### Task inputs
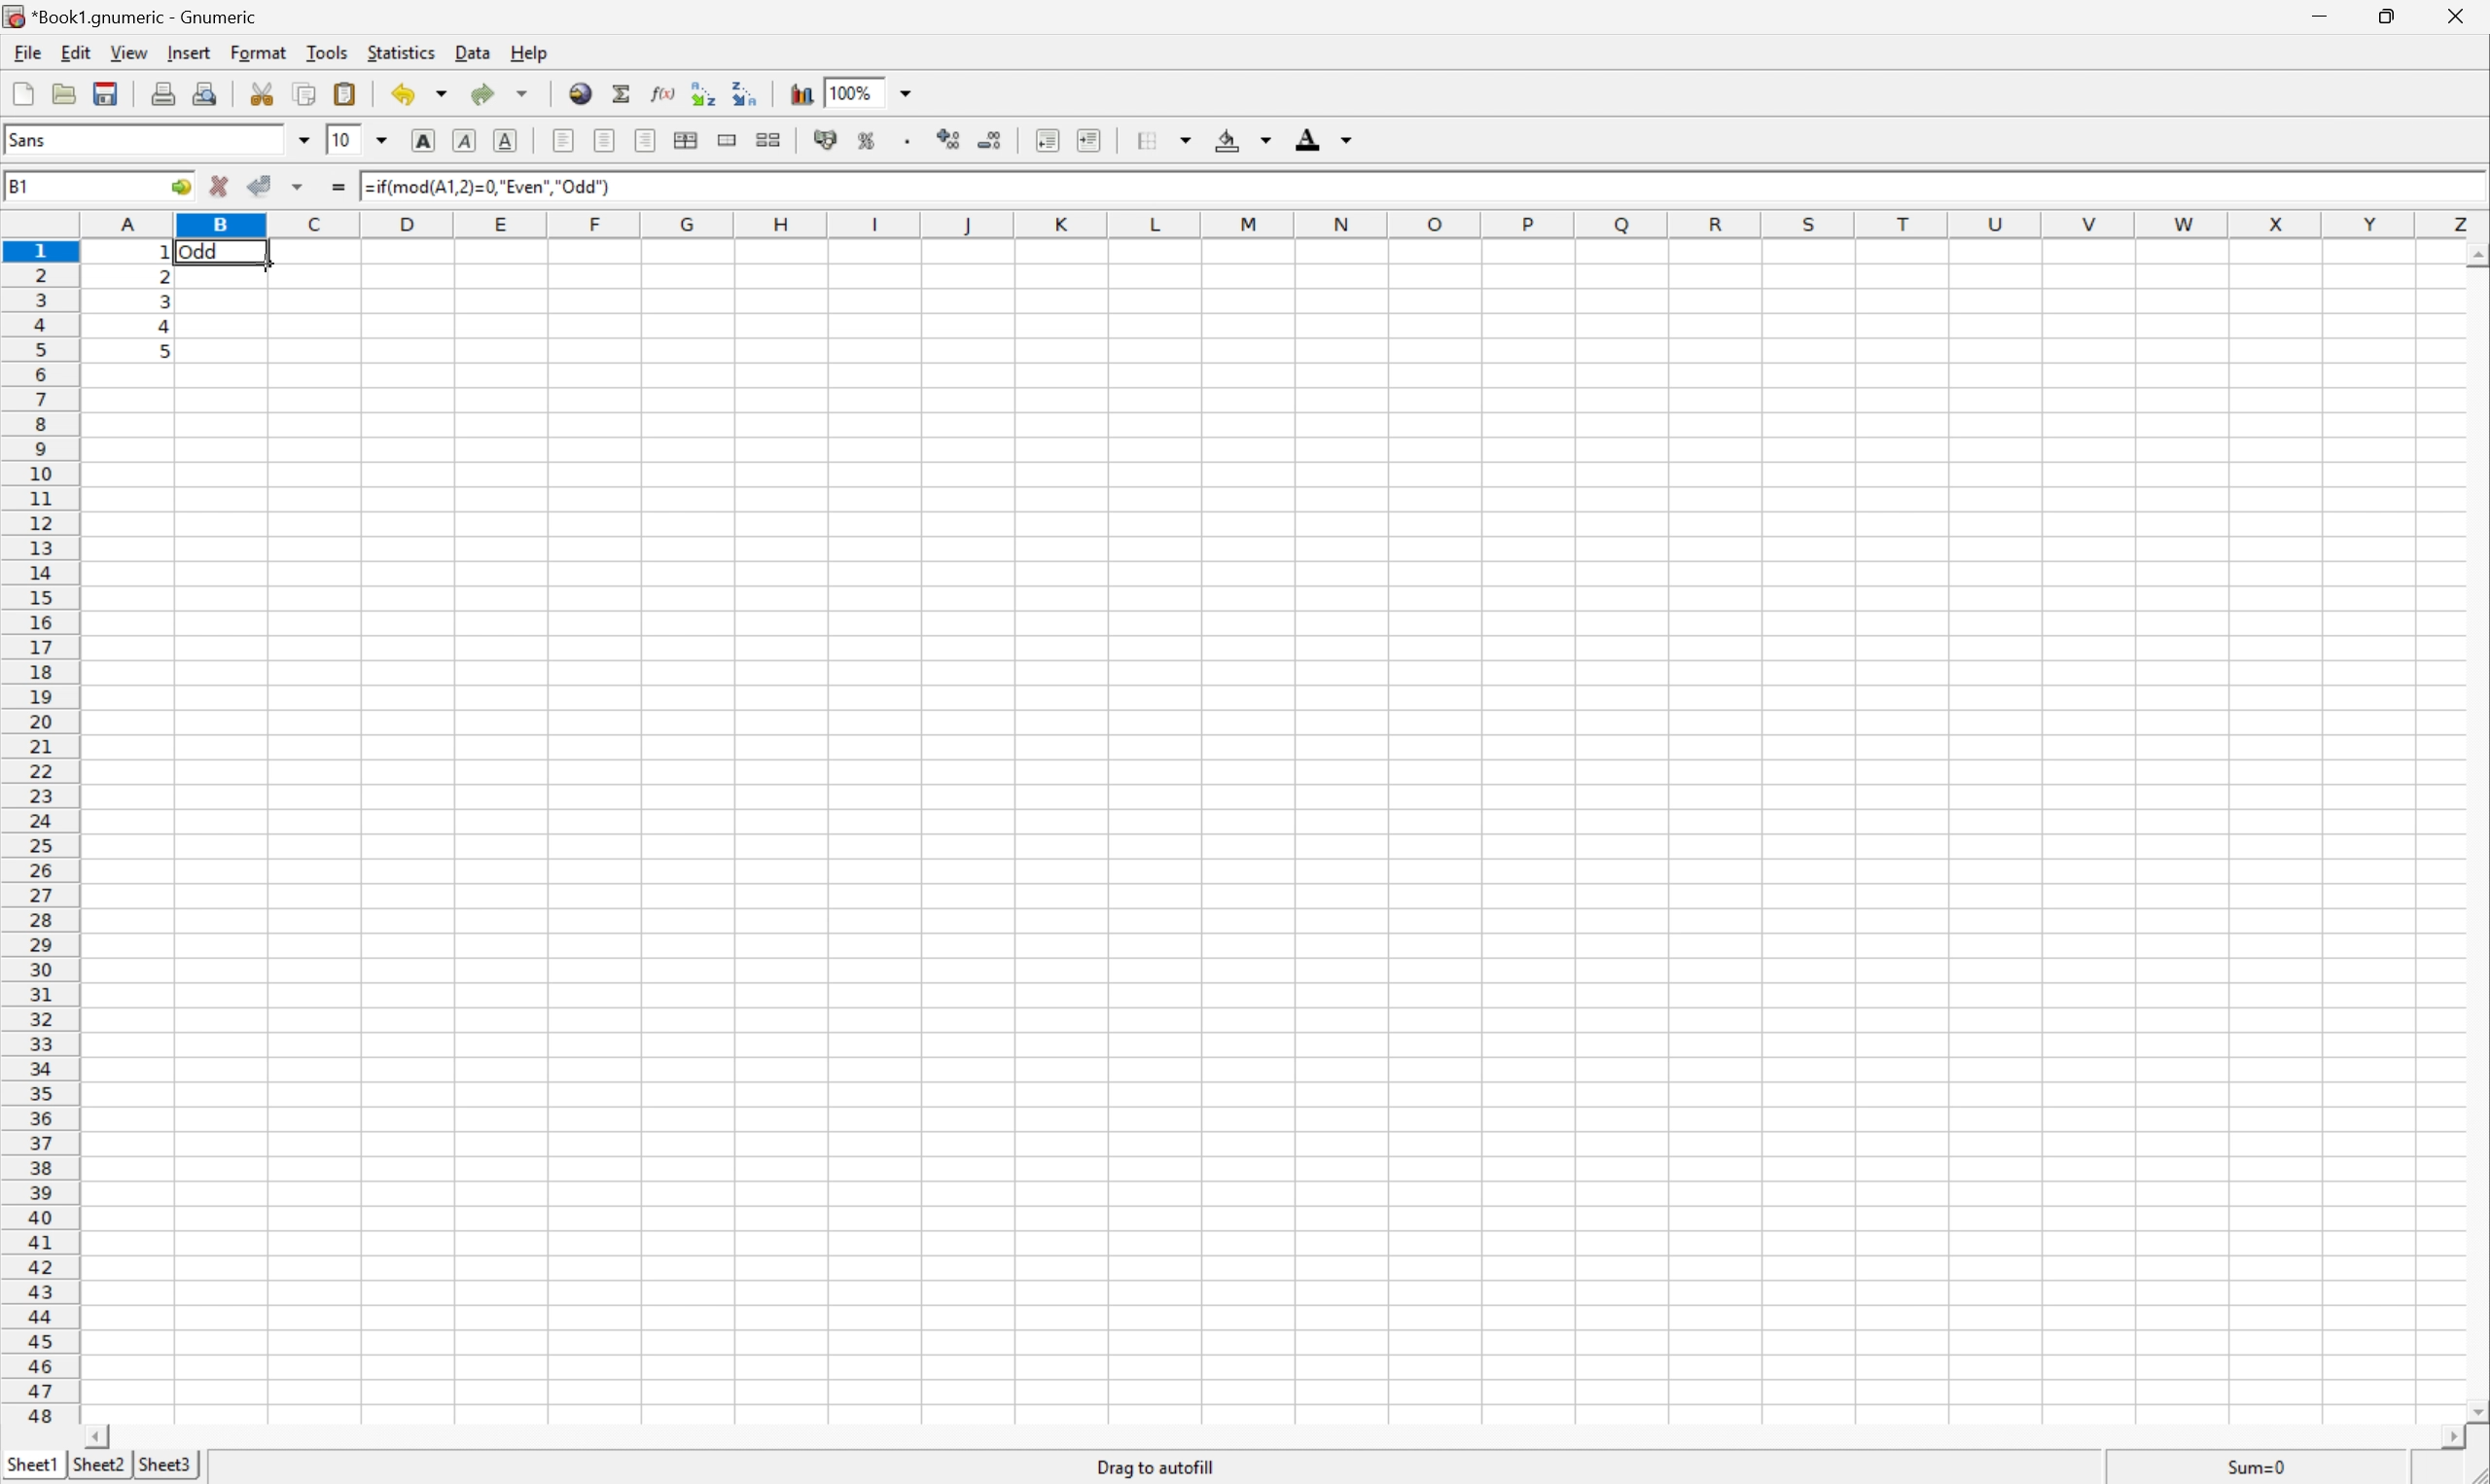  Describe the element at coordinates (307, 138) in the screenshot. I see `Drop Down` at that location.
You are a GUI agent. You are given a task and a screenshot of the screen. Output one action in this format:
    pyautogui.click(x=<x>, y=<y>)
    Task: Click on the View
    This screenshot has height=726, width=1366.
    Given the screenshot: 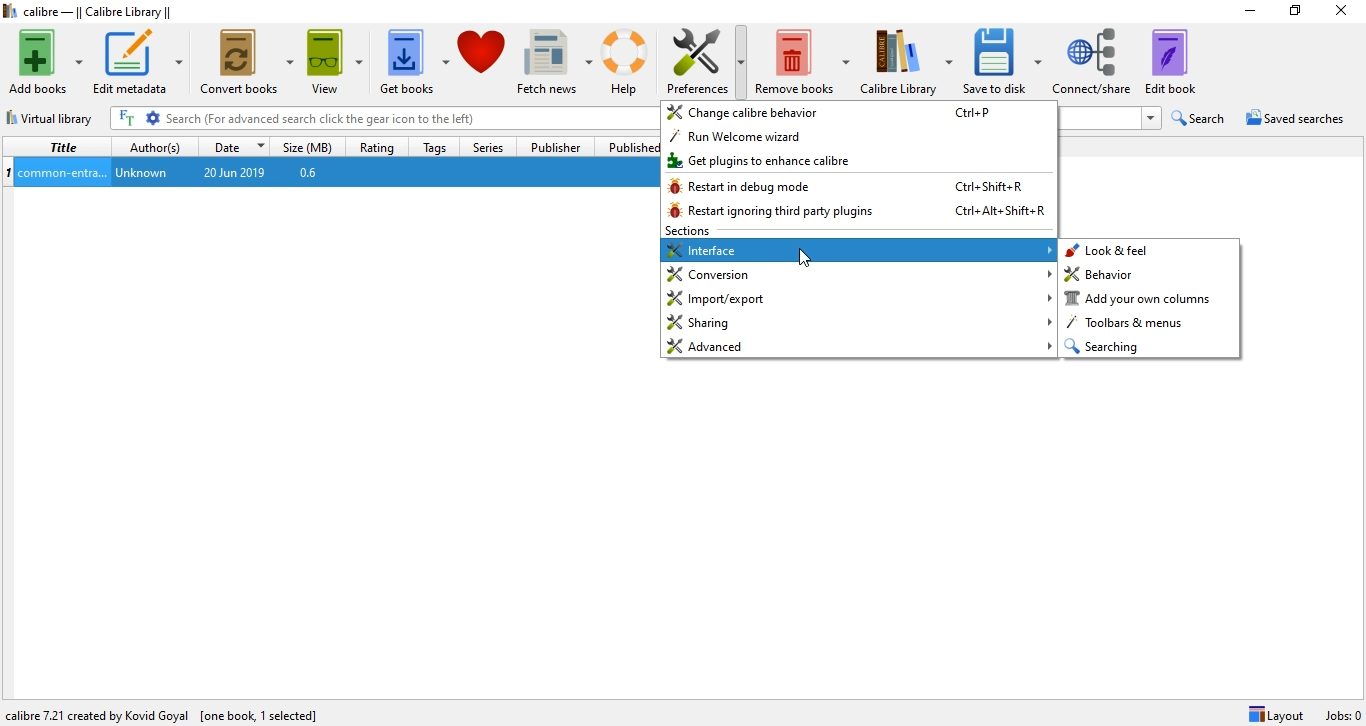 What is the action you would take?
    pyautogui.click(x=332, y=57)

...

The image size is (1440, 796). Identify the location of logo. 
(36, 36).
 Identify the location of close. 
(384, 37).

### Objective
Please copy out every line of the rows above that contains the word "Identify", matching case exactly.

### Output of the exercise
The image size is (1440, 796). Identify the location of logo. 
 Identify the location of close. 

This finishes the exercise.